Corinne Brever prend racine
La doyenne de la sélection féminine de rugby a toujours son sport chevillé au corps à 38 ans
Il faut manier les chiffres avec précaution. Ceux qui ont accompagné la dernière sortie de la sélection féminine luxembourgeoise de rugby à 7 lors de la Conference 1 disputée le week-end dernier à Belgrade sont toutefois encourageants. Six matches, trois victoires, trois défaites, une place de demi-finaliste et un quatrième rang final. «C’est super», s’enthousiasme Corinne Brever. A 38 ans, la doyenne de la sélection n’a rien perdu de sa motivation. Son discours est pétillant et son envie de faire avancer la mêlée est bien palpable. «Il nous manque encore quelques filles mais les lignes bougent», dit-elle. «Et surtout, les jeunes ont apporté un second souffle à cette discipline. Ce n’est pas rien dans ce format à 7 où la vitesse compte énormément.»
Dans la chaleur serbe, le VII luxembourgeois s’est avancé sans complexe dans cette épreuve considérée par les filles comme leur Championnat d’Europe. Le troisième échelon regroupait 13 nations. Les résultats laissent encore deviner pas mal d’écart entre les meilleures et les moins bonnes. «L’Autriche l’a emporté haut la main mais dans la division supérieure, elle a du mal à se maintenir», explique Brever.
Le Luxembourg à sa place
Le Luxembourg, lui, n’avait jamais fermé la marche dans ce genre de poules. Pas plus qu’il n’avait flirté avec une éventuelle montée. «Notre place est là. On n’a pas les moyens d’évoluer au-dessus pour l’instant. On a disputé une très bonne première mi-temps face à la Lettonie pour la troisième place, mais il nous a manqué un petit quelque chose.» Peut-être un peu de fraîcheur, sûrement beaucoup d’automatismes entre des filles qui se côtoient parfois à XV dans le club de Walferdange, mais qui travaillent rarement les spécificités du rugby à VII.

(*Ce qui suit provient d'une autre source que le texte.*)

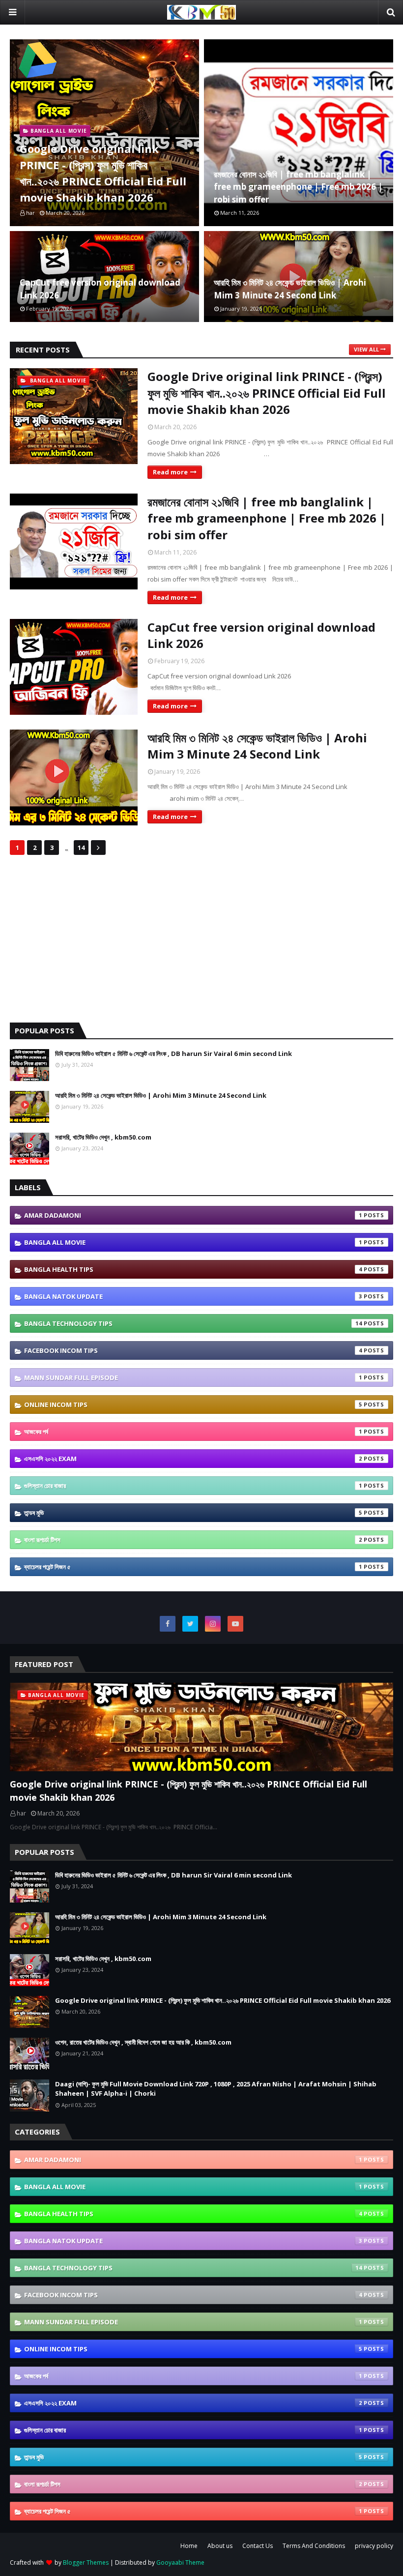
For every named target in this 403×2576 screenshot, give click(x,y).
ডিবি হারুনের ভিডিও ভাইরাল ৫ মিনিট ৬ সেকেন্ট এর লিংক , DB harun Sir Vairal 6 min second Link (173, 1053)
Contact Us (257, 2546)
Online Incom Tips (193, 1404)
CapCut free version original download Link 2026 (100, 289)
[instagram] (213, 1624)
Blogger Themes (86, 2562)
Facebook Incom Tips (193, 1350)
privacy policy (374, 2546)
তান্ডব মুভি (193, 1512)
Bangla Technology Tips (193, 1323)
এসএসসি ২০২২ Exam (193, 1458)
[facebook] (167, 1624)
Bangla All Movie (193, 1242)
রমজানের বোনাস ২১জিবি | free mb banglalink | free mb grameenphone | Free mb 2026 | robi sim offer (298, 187)
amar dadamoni (193, 1215)
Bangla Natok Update (193, 1296)
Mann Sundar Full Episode (193, 1377)
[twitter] (190, 1624)
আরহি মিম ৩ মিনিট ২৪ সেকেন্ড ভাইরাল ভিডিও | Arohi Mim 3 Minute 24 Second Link (290, 289)
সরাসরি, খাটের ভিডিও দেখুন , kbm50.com (103, 1137)
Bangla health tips (193, 1269)
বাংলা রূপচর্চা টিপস (193, 1539)
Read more (170, 472)
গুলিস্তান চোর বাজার (193, 1485)
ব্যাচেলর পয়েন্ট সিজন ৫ (193, 1566)
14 (81, 847)
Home (189, 2546)
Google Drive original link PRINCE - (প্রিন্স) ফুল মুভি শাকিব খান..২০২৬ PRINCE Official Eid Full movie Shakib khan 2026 (103, 173)
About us (219, 2546)
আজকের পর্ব (193, 1431)
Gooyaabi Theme (180, 2562)
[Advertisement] (201, 939)
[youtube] (235, 1624)
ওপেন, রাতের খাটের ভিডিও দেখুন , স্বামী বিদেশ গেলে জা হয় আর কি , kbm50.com (143, 2042)
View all (366, 349)
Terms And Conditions (314, 2546)
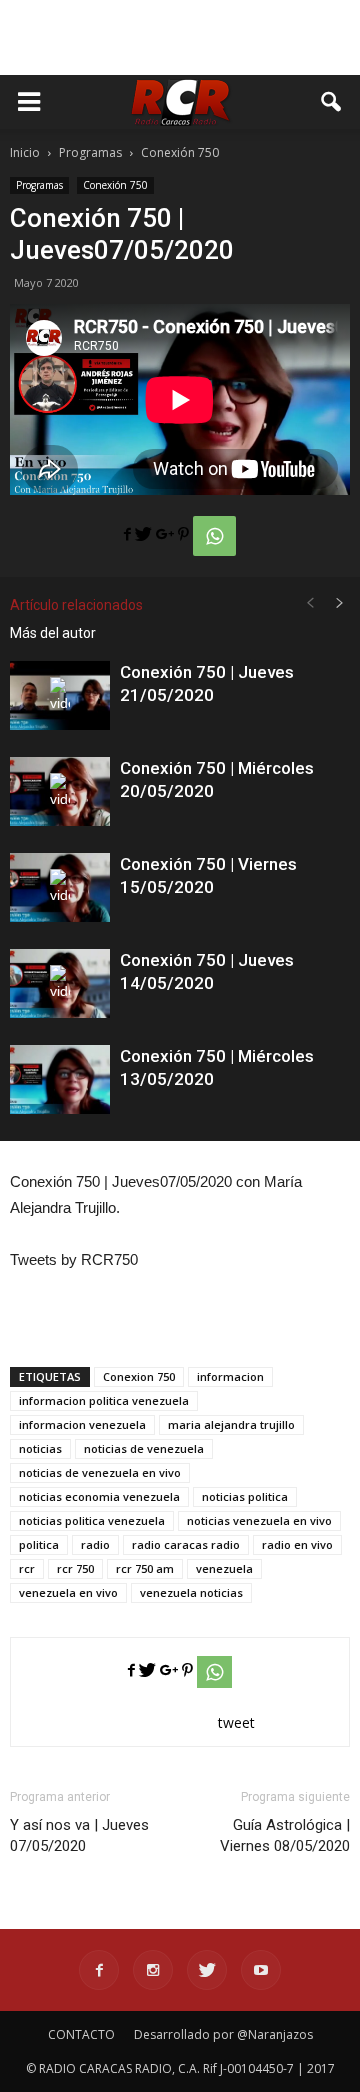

«Le terrain est le même, mais il faut jouer dans les espaces et éviter les contacts. C’est plus rapide, plus spectaculaire et sans doute plus agréable à regarder pour les spectateurs. Il existe peu de compétitions dans la région. En France, les déplacements sont trop longs et en Allemagne, le niveau est trop bas et les matches trop espacés.» Remise au goût du jour aux Jeux
Olympiques de Rio, la discipline apparaît aussi au programme des prochains Jeux des Petits Etats d’Europe à Malte l’été prochain. Et Brever a une petite idée derrière la tête. «Si on me sélectionne, je finirais bien ma carrière en équipe nationale là-bas.»
Avec le Monténégro, Andorre, Malte et Monaco présents aussi à Belgrade, le Luxembourg a pris le pouls de potentiels adversaires. «Le niveau est sensiblement le même mais on a un léger désavantage. Toutes les filles présentes ici ne sont pas éligibles pour les Jeux. Il leur faut un passeport et pas uniquement une preuve de résidence au pays depuis cinq ans. Ça concerne quatre ou cinq filles.»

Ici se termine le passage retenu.